Martyn: Yet initially, you know, her earliest work on the street was an arguably insignificant intervention. I saw the stencil she was making during the 2011 Egyptian uprising known as the Arab Spring. There was an event in Tahrir Square where the state police had seized a woman and while assaulting her, they revealed her blue bra which is really sacrilege. And Shehab joined a collective action and made a stencil of it, a silhouette of a blue bra, you know, and sprayed it around Cairo. And for me, that was it. You can find examples across the Middle East, Iran, Syria. There’s graffiti and stencil art that’s been attached to all these movements in one way or another. And then to recognise that and invite them to a street art festival, we have the privilege and the luxury to be able to do that.

©conorgaultphotography
©conorgaultphotography
©conorgaultphotography

But you also have the credentials to do that. There’d be other street art festivals who might invite these more overtly activist artists and they’d say, ‘Well, why?’. But Nuart attracts artists who are pushing boundaries, posing difficult questions.

Martyn: Yes, there’s a lot of trust. I would never get an international flight on the strength of an email! I guess that’s the legacy of Nuart, it’s built up a lot of trust.

Susan: Which means you get what psychologists would call ‘swift trust’ where usually people would take a while to build trust – they’d meet, get a sense of each other, then engage, but at Nuart, it’s like bang they’re here on the ground, and because there’s strong trust within our networks already you can skip past that bit. And so nobody, not the artists nor critical commentators, produces mediocre work for Nuart.

Nuart tunes people into so many different registers of what we might notice, care about or appreciate in the city.

Martyn: Yes, and our ‘Chalk Don’t Chalk’ project for kids in the city gets them drawing in Marischal Square, surrounded by the bastions of power. It would be one thing to do it elsewhere in the city, in a shopping precinct or whatever, but to do it in that location, with that tower and the seat of power, it’s a compelling concept.

Susan: Those kids are going to feel entitled to make their mark!

Martyn: And I don’t think it would be approved, if you put that on paper, and said, ‘We’re going to challenge the bastions of power, we’d like to get all these kids to go wild in your hallowed courtyard.’ The fact that we manage to get things like that through is fundamental.

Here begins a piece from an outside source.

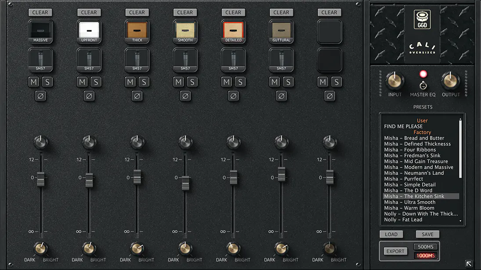Select the FIND ME PLEASE user preset

403,126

What about a last word on the future? Are there any things you haven’t achieved yet that you’d like to?

Martyn: You know one thing always leads to another. When I started Numusic, funnily enough, in 2000 or ‘99, it had the tagline, ‘From Techno to Stockhausen’. And when I worked with Stockhausen in 2005, that was the end of it for me, all the goals had been achieved, and in such a short period of time. And I was stuck, that was it. You know, that Stockhausen just ends with one pure note, it’s the end of music. So, I thought that was the end of that but then I discovered, through Stockhausen, electroacoustic composer Pierre Henry who goes the other way and invents musique concrete and sampling which just opens up the world of music again. And Nuart’s a little bit like that, we finish one year, and you think you’ve done everything but there’ll be something better or different or new, always, somewhere in the world.

Mentioned in the above interview but left off the celebratory roster at the top of this text, two 2024 contributors: Cairo based artist, activist and academic Bahia Shehab and American born Israeli Addam Yekutieli who works under the pseudonym ‘Know Hope’. Their communitarian energy, willingness to call out wrongdoing, injustice and perhaps that most valuable quality of all, it’s their engaged and critical compassion that epitomises the very heart of Nuart Festival. Long may it continue.